[Start of section]
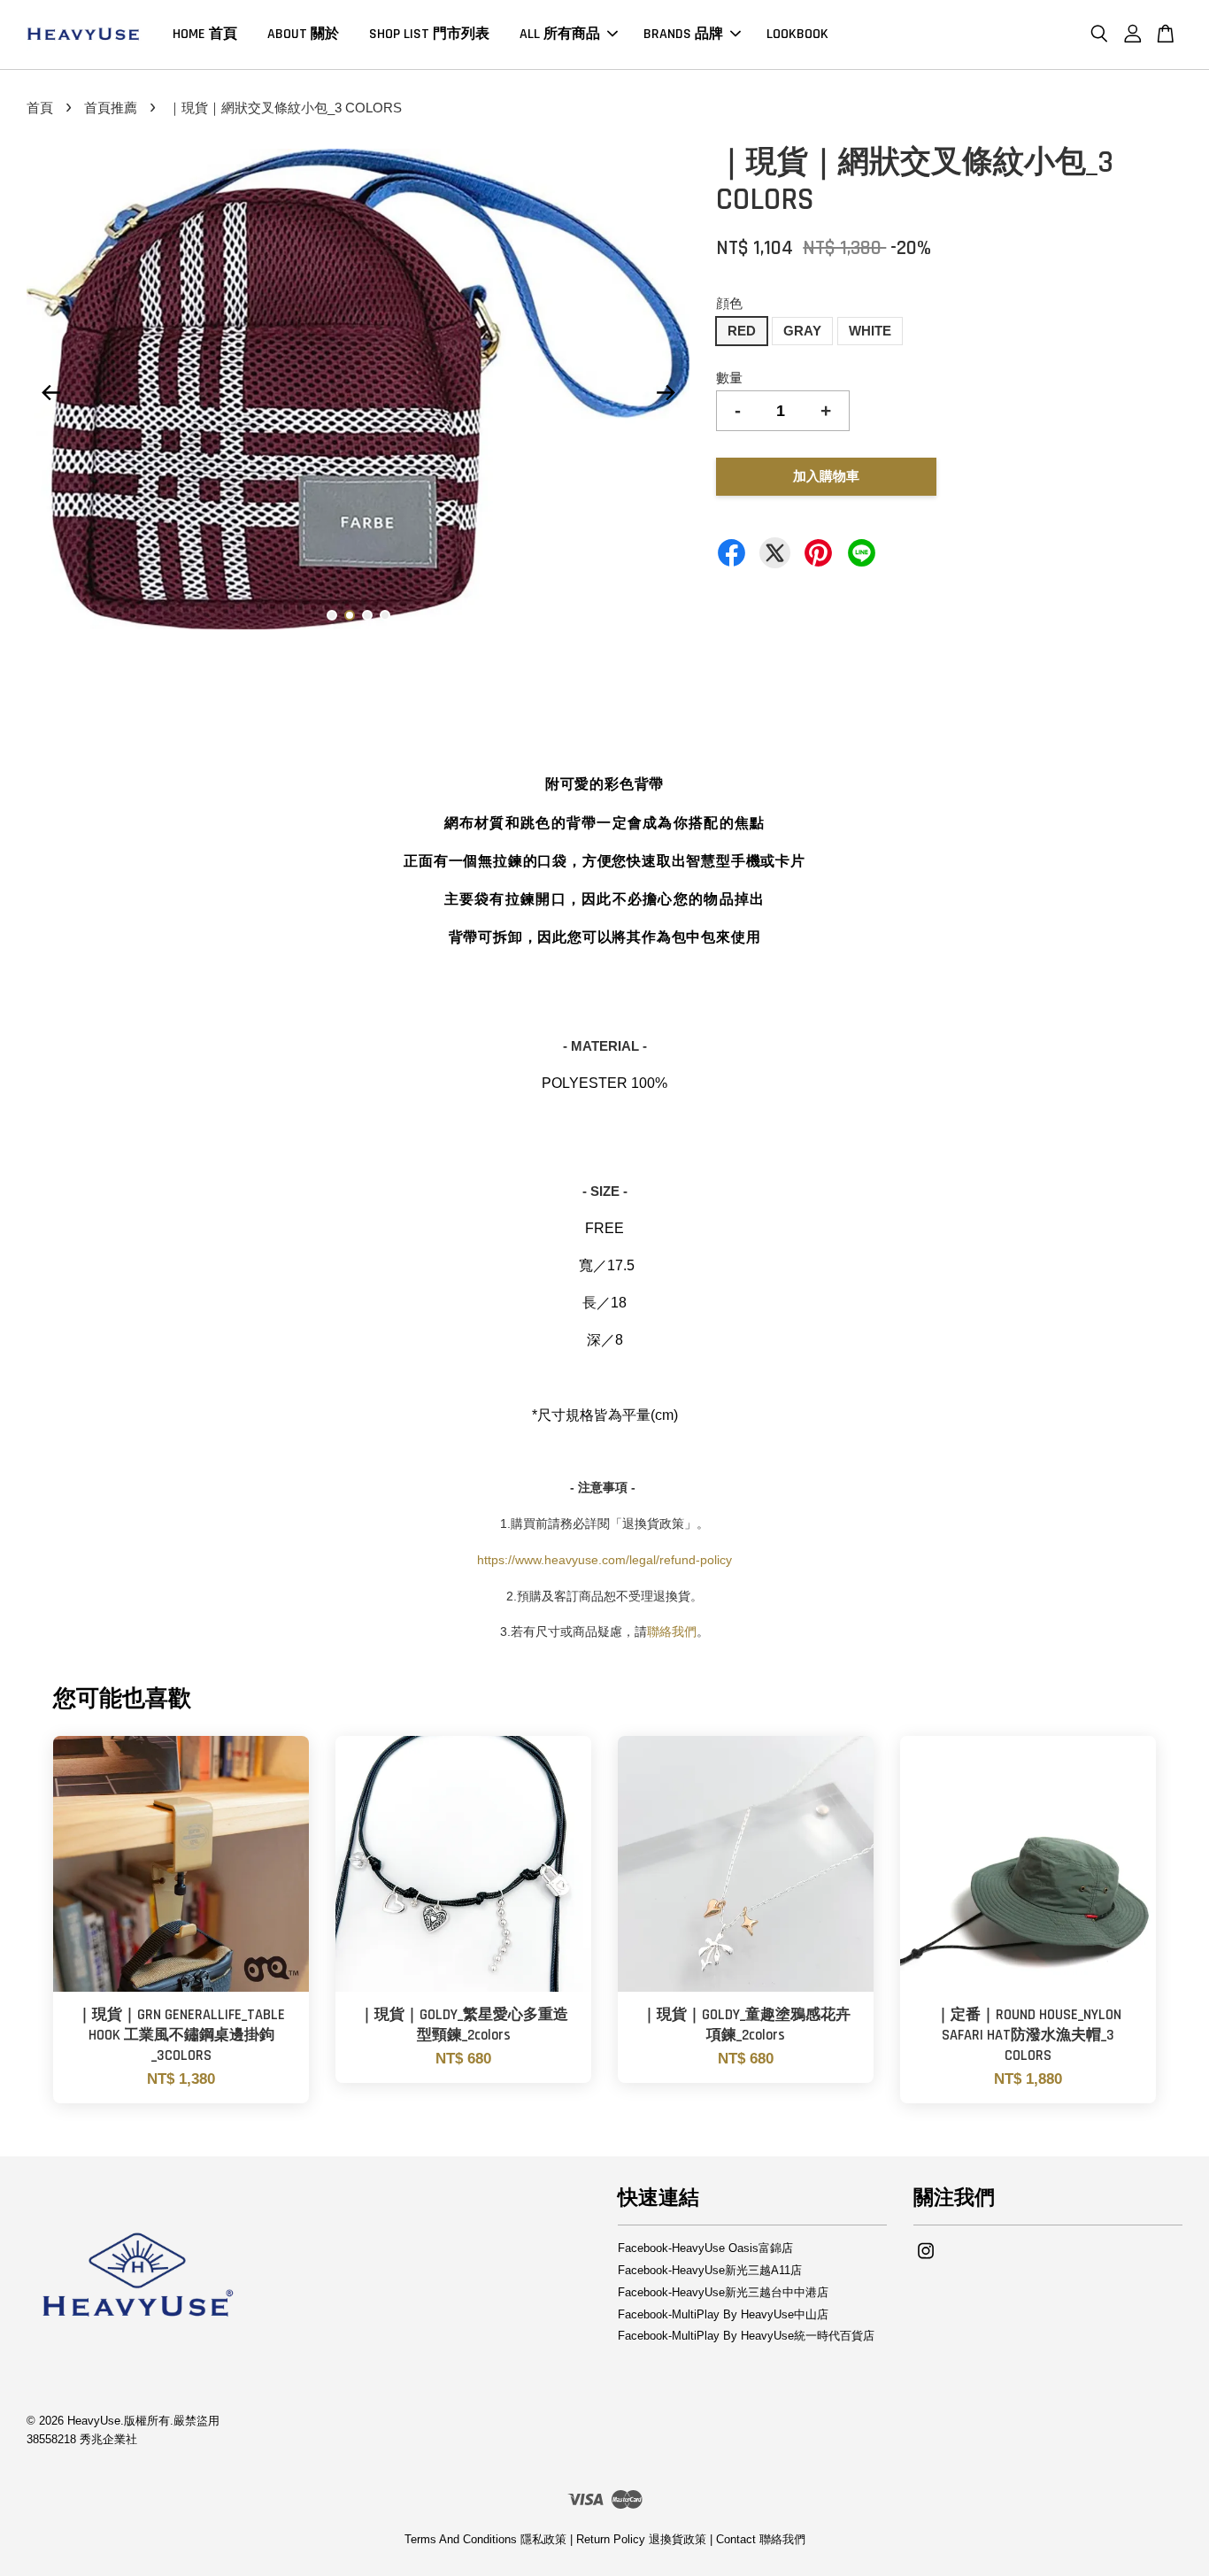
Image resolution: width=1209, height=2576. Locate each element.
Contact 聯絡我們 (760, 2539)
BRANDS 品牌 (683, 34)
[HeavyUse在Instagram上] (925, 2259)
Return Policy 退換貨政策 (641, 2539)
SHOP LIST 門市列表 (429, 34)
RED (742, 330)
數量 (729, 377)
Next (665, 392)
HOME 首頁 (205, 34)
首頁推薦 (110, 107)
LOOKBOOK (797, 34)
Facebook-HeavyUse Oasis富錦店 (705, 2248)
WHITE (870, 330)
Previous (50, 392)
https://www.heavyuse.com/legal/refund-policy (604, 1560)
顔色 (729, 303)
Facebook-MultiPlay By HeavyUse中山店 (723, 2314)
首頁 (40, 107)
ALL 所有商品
[End of section]
[Start of section]
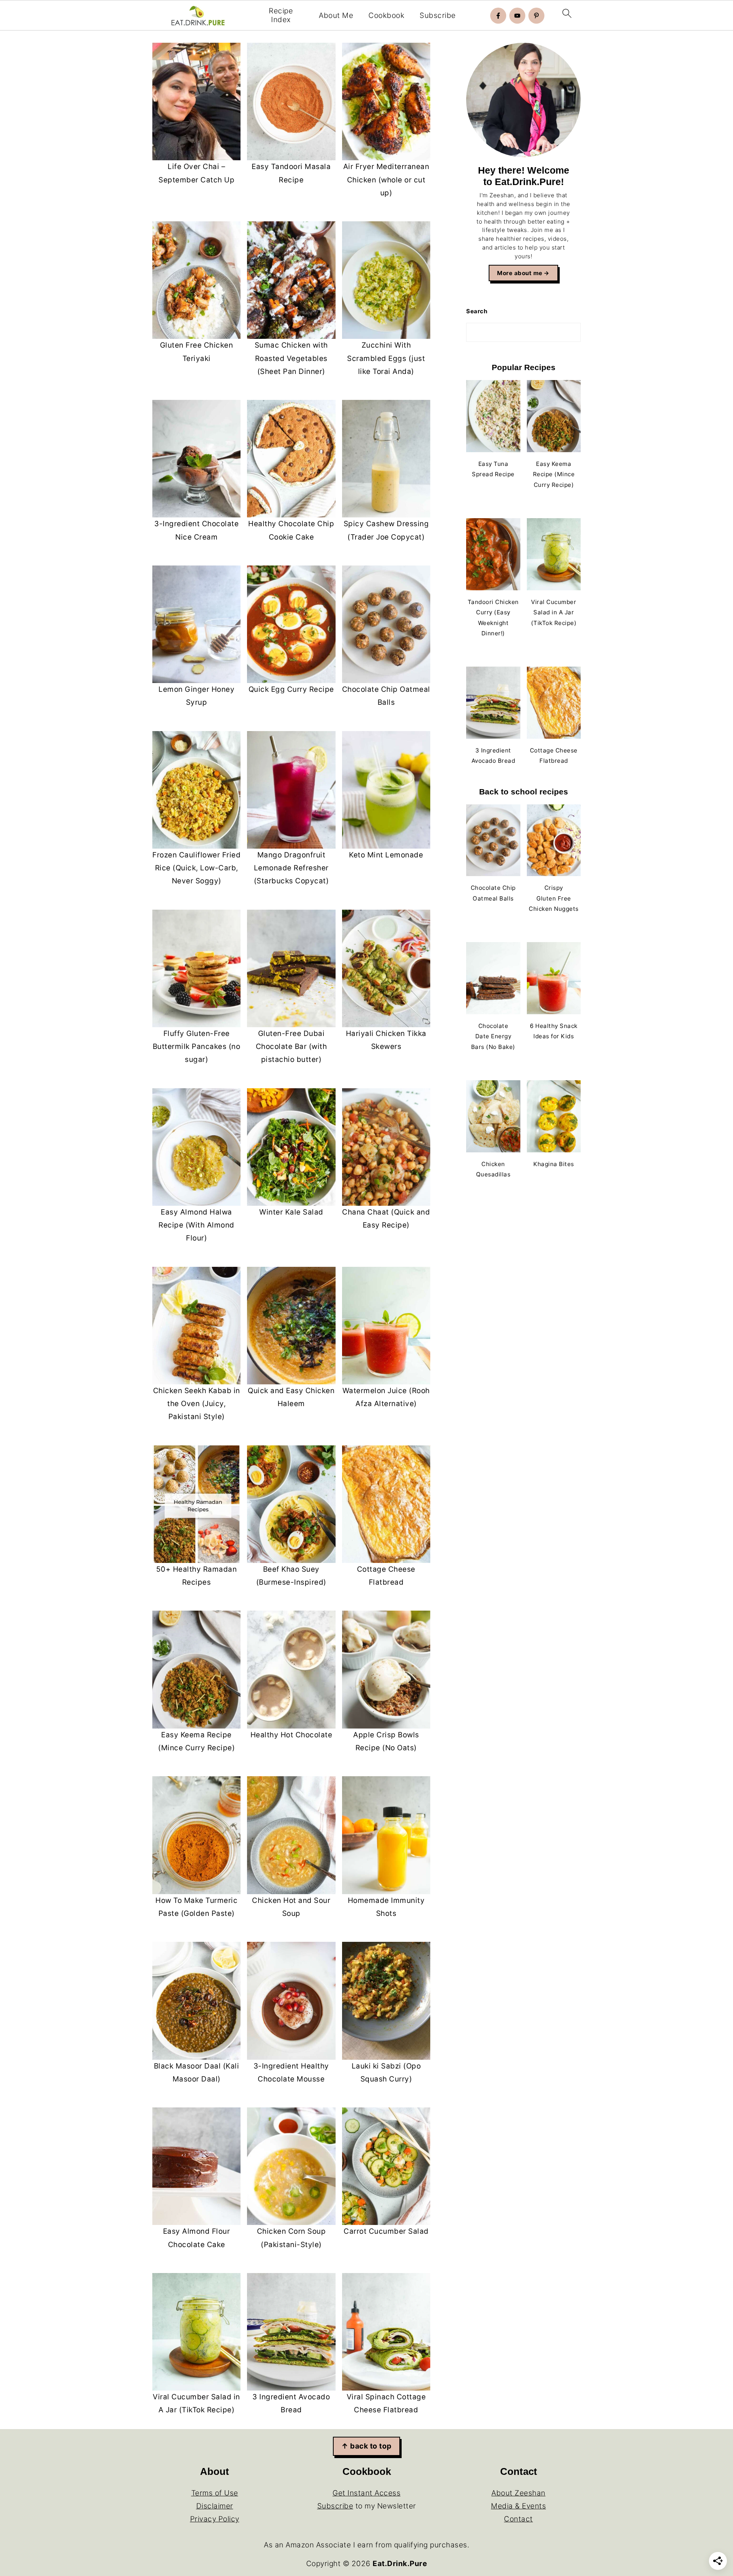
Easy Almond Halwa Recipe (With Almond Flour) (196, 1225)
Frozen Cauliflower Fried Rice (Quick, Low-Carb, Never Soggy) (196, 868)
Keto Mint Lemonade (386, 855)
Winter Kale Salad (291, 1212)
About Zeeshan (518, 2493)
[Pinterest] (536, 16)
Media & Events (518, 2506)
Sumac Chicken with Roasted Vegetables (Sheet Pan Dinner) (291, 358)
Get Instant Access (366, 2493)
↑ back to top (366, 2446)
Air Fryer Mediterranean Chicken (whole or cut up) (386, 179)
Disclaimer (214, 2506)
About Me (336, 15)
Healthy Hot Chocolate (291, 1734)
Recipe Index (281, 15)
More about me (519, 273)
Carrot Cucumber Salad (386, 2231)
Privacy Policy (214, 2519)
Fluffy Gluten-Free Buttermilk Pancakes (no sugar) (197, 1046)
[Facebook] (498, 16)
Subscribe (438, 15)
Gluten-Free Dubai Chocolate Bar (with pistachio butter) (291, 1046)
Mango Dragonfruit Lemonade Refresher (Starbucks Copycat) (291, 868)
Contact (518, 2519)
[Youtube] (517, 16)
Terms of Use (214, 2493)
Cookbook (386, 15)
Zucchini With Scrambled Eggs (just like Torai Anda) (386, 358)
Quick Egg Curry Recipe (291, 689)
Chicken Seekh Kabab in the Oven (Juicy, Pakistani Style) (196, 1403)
[End of section]
All that is needed is the number of lines in the material containing the string "Free".

2